◆ Goal of the exercise
Return the line containing "You are a computer-use" together with every later line up to the end of the records, exactly and with no pictures; return nothing else.

◆ Recorded information
⟨
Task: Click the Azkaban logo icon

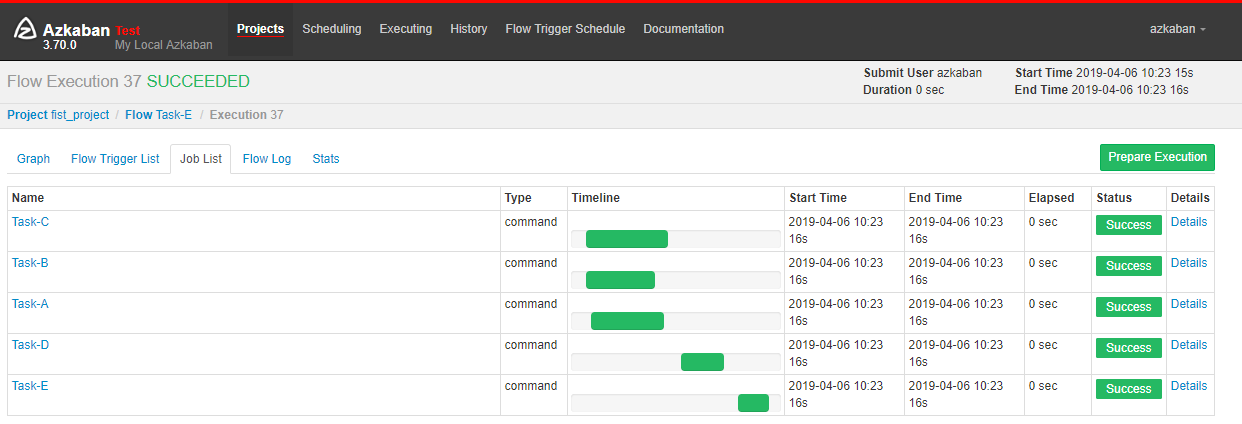Action: 26,31
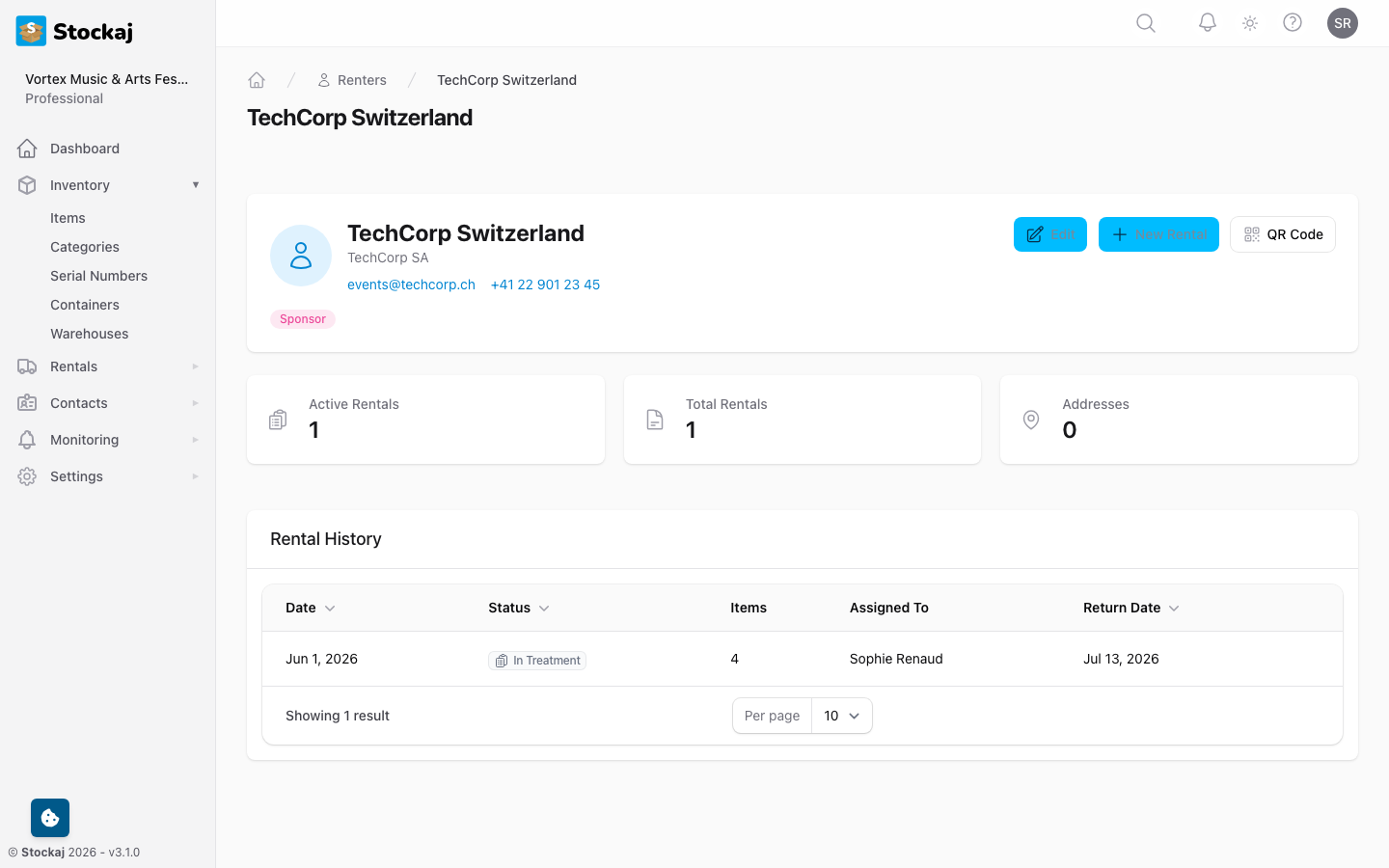Screen dimensions: 1389x868
Task: Click the pink Sponsor tag
Action: [302, 318]
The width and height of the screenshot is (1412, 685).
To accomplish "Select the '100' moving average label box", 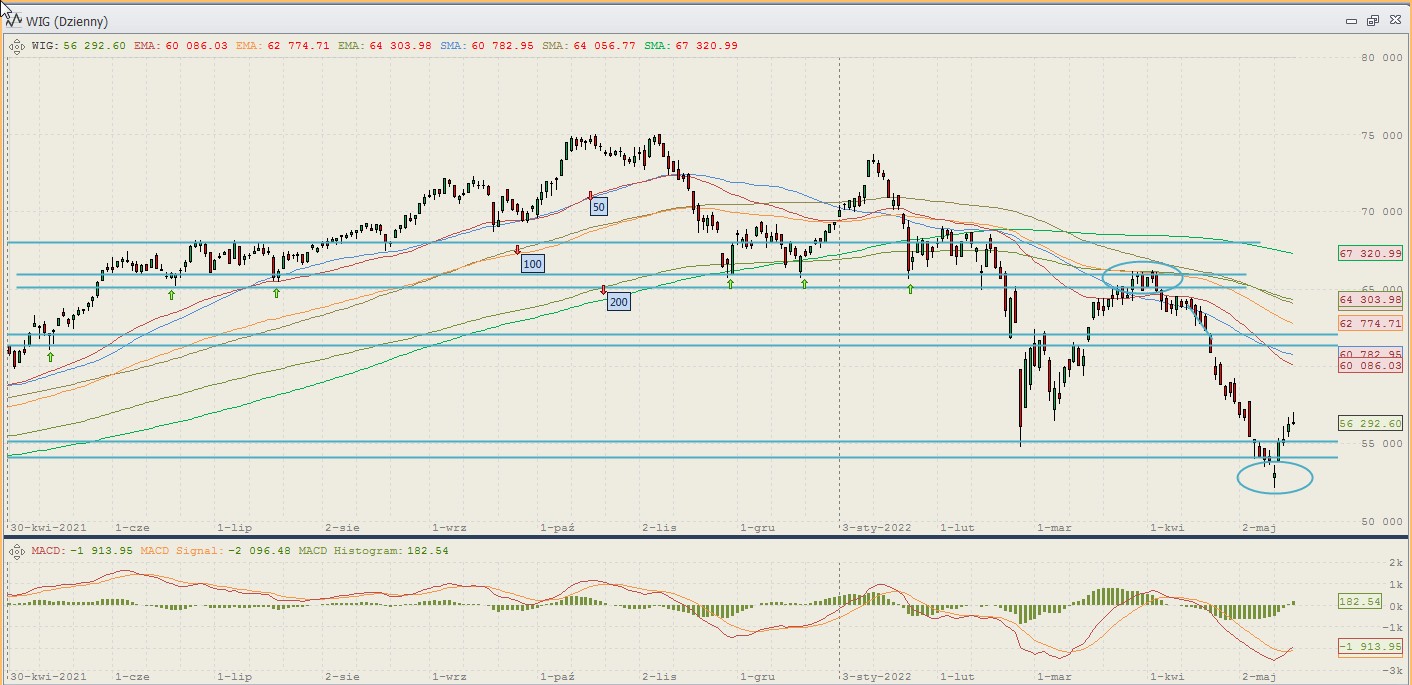I will [x=532, y=264].
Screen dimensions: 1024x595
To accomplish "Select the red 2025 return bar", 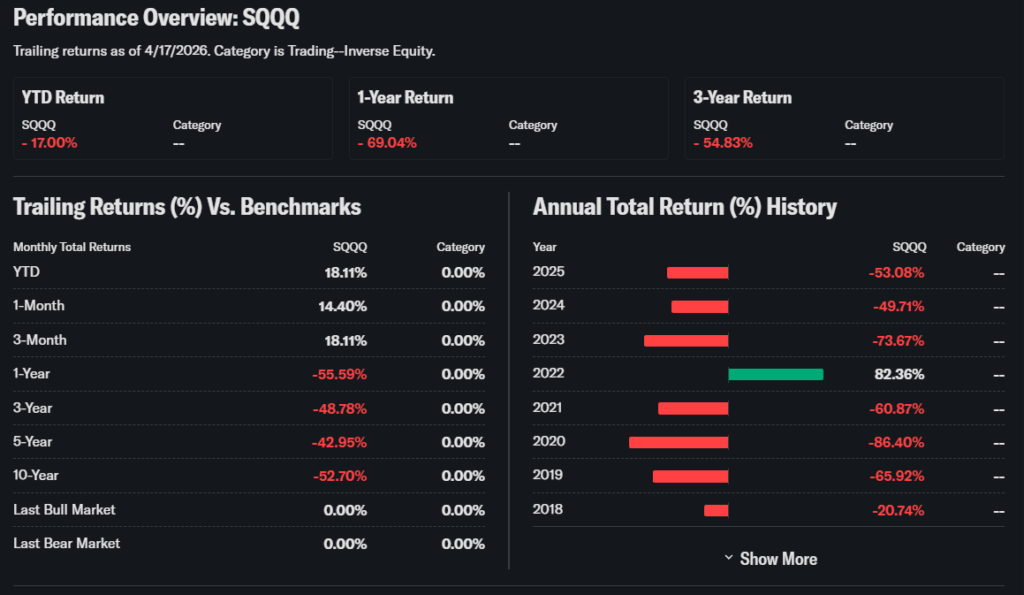I will [x=697, y=272].
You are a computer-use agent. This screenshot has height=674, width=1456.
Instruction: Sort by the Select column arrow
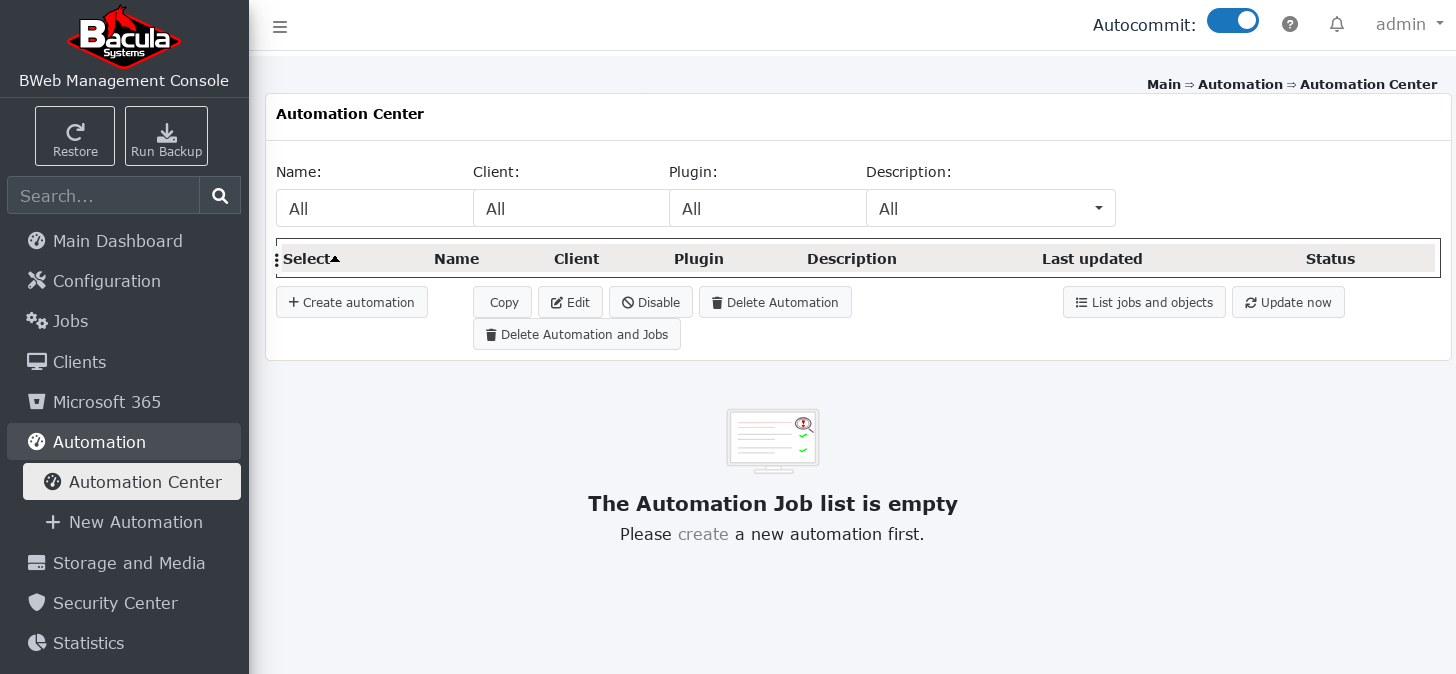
⟩
◆ Task result
You are a computer-use agent. This screenshot has height=674, width=1456.
Instruction: Sort by the Select column arrow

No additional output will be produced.